▸ REQUIRED WORK
Rewrite the records from the line containing "will click(86, 118)." down through the end of the records, replacing "icon" with "symbol" and leaving everything else unchanged.

▸ THE INPUT
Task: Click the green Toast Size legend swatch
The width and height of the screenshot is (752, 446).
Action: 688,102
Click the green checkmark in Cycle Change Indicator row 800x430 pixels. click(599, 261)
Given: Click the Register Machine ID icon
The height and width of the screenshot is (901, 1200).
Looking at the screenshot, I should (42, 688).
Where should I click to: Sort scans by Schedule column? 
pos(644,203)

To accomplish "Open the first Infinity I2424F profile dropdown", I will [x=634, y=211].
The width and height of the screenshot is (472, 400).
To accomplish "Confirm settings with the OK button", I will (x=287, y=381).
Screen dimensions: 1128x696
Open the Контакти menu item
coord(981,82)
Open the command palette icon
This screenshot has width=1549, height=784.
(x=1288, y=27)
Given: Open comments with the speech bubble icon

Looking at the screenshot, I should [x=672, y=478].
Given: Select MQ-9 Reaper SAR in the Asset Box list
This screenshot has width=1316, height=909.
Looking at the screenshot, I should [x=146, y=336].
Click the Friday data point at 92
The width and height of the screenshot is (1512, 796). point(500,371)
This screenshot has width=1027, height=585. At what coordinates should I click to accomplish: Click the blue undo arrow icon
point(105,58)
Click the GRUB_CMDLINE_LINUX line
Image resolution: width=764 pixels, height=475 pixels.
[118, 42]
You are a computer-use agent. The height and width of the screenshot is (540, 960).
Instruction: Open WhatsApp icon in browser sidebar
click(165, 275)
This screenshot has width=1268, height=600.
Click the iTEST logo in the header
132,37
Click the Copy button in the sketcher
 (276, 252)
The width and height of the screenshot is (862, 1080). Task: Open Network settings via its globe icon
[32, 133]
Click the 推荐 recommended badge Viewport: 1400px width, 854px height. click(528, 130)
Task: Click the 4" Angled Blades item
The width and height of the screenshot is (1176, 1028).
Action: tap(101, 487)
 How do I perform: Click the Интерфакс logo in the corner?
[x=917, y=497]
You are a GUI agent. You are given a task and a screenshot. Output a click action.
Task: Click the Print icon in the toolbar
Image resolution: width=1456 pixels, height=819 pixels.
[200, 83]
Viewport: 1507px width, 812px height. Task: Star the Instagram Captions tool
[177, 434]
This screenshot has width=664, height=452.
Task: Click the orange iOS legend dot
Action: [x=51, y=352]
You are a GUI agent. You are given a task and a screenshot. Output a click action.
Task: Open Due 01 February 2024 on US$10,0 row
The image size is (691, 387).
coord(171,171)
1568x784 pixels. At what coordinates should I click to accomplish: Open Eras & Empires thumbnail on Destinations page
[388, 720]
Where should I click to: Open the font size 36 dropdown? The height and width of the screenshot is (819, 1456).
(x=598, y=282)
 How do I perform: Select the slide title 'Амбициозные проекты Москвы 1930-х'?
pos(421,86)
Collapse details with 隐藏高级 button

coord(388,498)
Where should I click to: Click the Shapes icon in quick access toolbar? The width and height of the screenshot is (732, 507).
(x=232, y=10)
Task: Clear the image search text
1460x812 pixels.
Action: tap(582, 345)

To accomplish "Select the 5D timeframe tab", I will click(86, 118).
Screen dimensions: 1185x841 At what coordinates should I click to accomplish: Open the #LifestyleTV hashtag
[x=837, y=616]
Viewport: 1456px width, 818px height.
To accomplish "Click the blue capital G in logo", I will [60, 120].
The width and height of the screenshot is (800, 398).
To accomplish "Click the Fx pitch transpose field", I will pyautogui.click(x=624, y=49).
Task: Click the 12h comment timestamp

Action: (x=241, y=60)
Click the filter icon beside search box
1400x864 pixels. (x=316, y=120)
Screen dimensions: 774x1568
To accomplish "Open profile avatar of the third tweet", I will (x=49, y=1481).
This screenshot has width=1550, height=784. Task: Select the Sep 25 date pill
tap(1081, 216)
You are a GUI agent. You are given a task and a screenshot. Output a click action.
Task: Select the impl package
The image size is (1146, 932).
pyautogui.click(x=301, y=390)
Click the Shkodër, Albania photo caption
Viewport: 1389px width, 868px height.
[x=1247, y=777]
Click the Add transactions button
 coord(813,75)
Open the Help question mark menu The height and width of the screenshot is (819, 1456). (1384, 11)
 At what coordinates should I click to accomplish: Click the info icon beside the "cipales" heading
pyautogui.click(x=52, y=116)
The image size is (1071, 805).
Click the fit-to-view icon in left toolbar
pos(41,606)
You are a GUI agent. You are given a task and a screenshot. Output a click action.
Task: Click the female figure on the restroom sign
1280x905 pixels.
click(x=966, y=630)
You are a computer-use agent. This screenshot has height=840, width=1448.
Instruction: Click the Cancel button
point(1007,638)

▸ COMPLETED EXERCISE
To accomplish "Select the 5D timeframe tab", I will click(86, 118).
Screen dimensions: 1185x841 At what coordinates should I click to accomplish: Open the #LifestyleTV hashtag
[x=837, y=616]
Viewport: 1456px width, 818px height.
To accomplish "Click the blue capital G in logo", I will [60, 120].
The width and height of the screenshot is (800, 398).
To accomplish "Click the Fx pitch transpose field", I will pyautogui.click(x=624, y=49).
Task: Click the 12h comment timestamp

Action: (x=241, y=60)
Click the filter symbol beside search box
1400x864 pixels. (x=316, y=120)
Screen dimensions: 774x1568
To accomplish "Open profile avatar of the third tweet", I will (x=49, y=1481).
This screenshot has width=1550, height=784. Task: Select the Sep 25 date pill
tap(1081, 216)
You are a GUI agent. You are given a task and a screenshot. Output a click action.
Task: Select the impl package
The image size is (1146, 932).
pyautogui.click(x=301, y=390)
Click the Shkodër, Albania photo caption
Viewport: 1389px width, 868px height.
[x=1247, y=777]
Click the Add transactions button
 coord(813,75)
Open the Help question mark menu The height and width of the screenshot is (819, 1456). (1384, 11)
 At what coordinates should I click to accomplish: Click the info symbol beside the "cipales" heading
pyautogui.click(x=52, y=116)
The image size is (1071, 805).
Click the fit-to-view symbol in left toolbar
pos(41,606)
You are a GUI agent. You are given a task and a screenshot. Output a click action.
Task: Click the female figure on the restroom sign
1280x905 pixels.
click(x=966, y=630)
You are a computer-use agent. This screenshot has height=840, width=1448.
Instruction: Click the Cancel button
point(1007,638)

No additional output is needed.